Aidoo is a member of the Advisory Board of the Accra (Ghana)-based Golden Baobab Prize for African Literature. Also attending the annual festival that features book launches, readings, author appearances, panel discussions and workshops for children and youth was Zahrah Nesbitt-Ahmed, a member of the 2014 Golden Baobab Prize for African Literature evaluations team. In describing the event, Zahrah said, “I was fortunate enough to attend Africa Writes with Ama Ata Aidoo - it was one of those situations where you cannot believe you are in the same room and listening to her speak. She is so funny and at the same time seemed like a strong woman who speaks her mind - it was one of those things that I will always remember.” Davida Wulff-Vanderpuije, who provides Public Relations support for Golden Baobab was also present and speaks about the 2014 Africa Writes Festival.

Africa Writes is an annual event; do you attend often?

This year was my second time at Africa Writes festival. I first participated in it in 2013.

What was your impression of Ama Ata Aidoo's interview with wa Goro?     

This segment was the highlight for me. I was in enthrall of Ama Ata Aidoo’s verve and engaging personality. She spoke with feeling about each of her works, including an anecdote on how people still haven’t forgiven her for the death of Anowa. As an interviewer, my personal opinion is that wa Goro did not make the most of the broad scope of questions she could have asked AAA. The segment was interspersed with a docu-film on AAA (shot by YabaBlay), and it seemed to me some of her questions had already been addressed by AAA in the film, thus we could have benefitted from other perspectives not covered by the film. In fact, to some of her questions, the witty AAA told her people could easily Google that, confirming to a certain extent, the feeling that parts of the conversation were ‘wasted’ on questions we already knew answers to. However, AAA more than made up for it. She was introduced as a ‘living literary legend’ by wa Goro, and appreciative laughter and applause from the audience say we all agreed. From the moment AAA started to speak, it was obvious we were in the hands of a master storyteller, taking us on the journey of her early life and school days in Wesley Girls High School, to the body of works and teachers who fuelled her passion for writing.
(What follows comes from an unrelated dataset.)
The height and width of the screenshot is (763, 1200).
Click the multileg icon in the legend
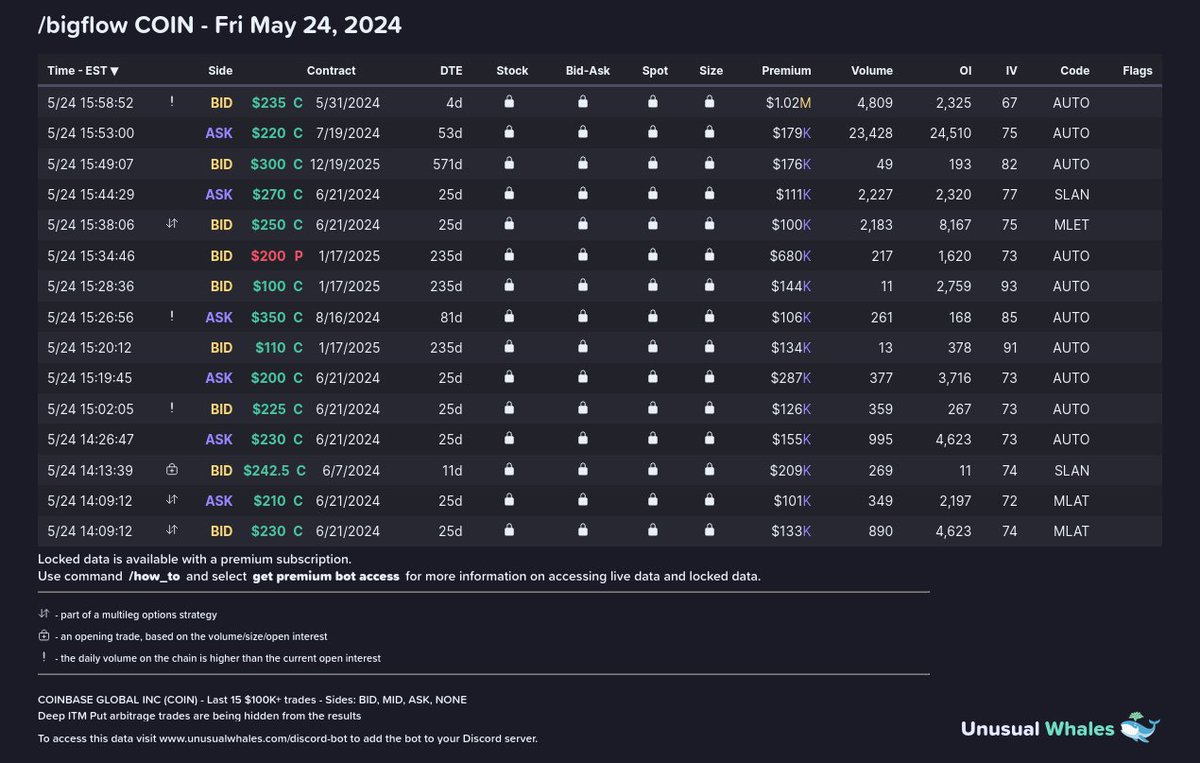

Naturally, the WGHS old girls in the audience hooted delightfully with a most unladylike sound at the mention of our great school (or maybe that was just me..:-) In all, it was a great conversation, leaving us feeling like time flew by too quickly and it was over before we knew it.

What were the effects of seeing Ama Ata Aidoo, a Ghanaian, on that platform being interviewed by wa Goro?
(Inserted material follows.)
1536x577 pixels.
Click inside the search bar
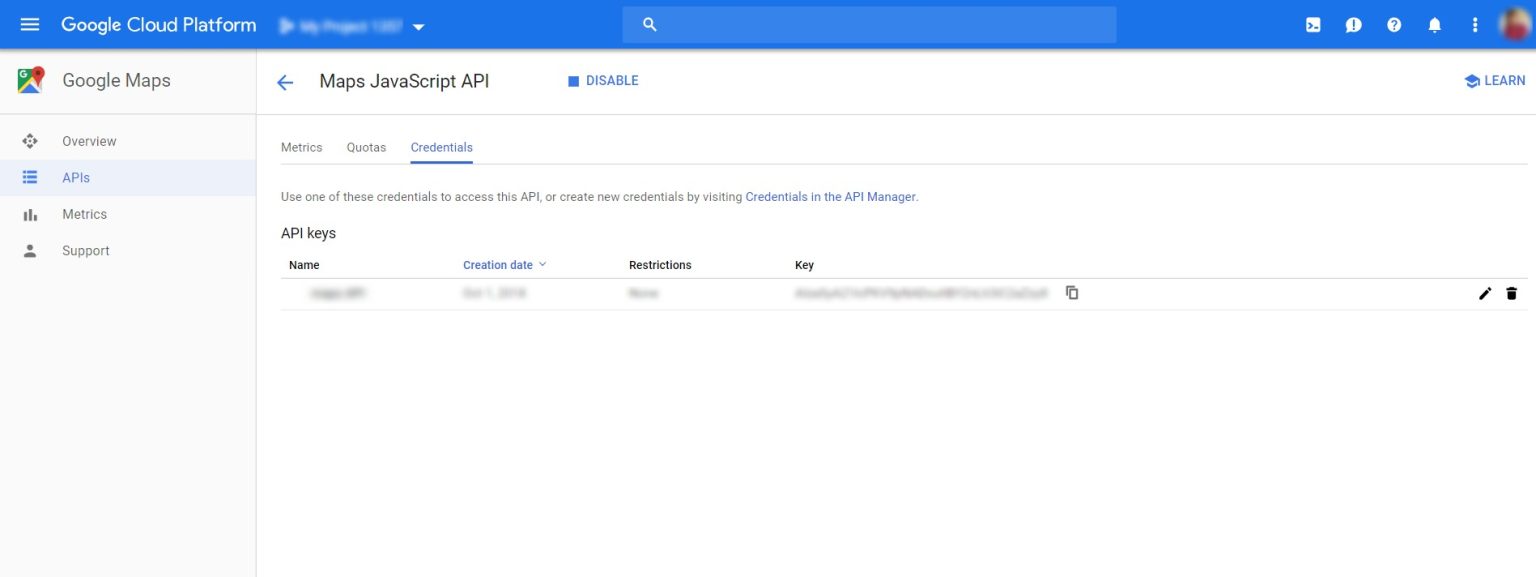[868, 24]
I had a very proud moment, because this was the main event of the entire festival. For me, it was the double draw of having not only a Ghanaian, but a leading author whose protagonists have often been women who make radical choices and defy traditional gender roles at that. As she reflected on the main themes of her works of fiction, I got a real sense of her heart and work for the empowerment of women, and it was inspiring too.
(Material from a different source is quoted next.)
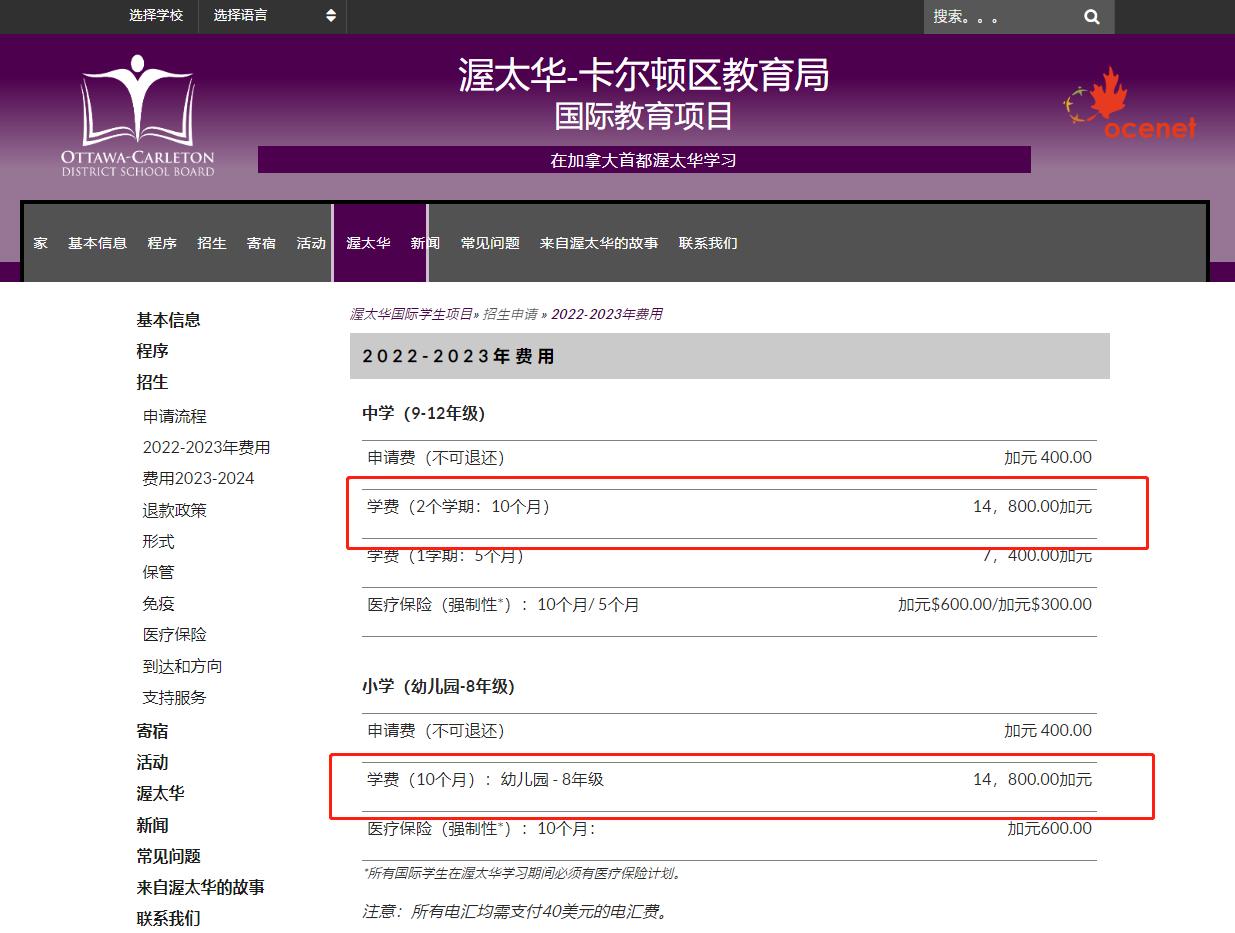Image resolution: width=1235 pixels, height=933 pixels.
Task: Open the 常见问题 menu item
Action: (489, 243)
What are some of the impacts you think such events will make on the literary scene in Africa?

Africa Writes is fertile ground for showcasing established and emerging talent from Africa and the diaspora, so it brings the knowledge of these writers to a wider audience. The festival has become a big celebration of contemporary African writing that is expanding and pushing new boundaries. This bodes well for the literature scene in Africa. African writers are diverse in their approach to telling their stories, and challenging the very notion of ‘African literature’. This is exciting for the continent and its diaspora because we get the benefit of the rise in genre fiction and the development of different narratives. Crucially, it challenges us to be the authors of our own stories.

It was a real delight when Davida came into contact with the 2013 winner of the Early Chapter Book Prize, Ivor Hartman. Answering the question on how the two of them connected at such a big event, Davida responded:

He was a panelist on a segment titled 'Imagining Future Africa' which discussed the impact of innovation and technology on African sci-fi, speculative and fantasy writing. This was a bold discussion on a genre that writers on the continent are engaging with as they imagine their own futures. After the talk, I approached Ivor and introduced myself in connection with Golden Baobab.


Any concluding remarks?

I'm looking forward to the time when Golden Baobab pitches camp at Africa Writes.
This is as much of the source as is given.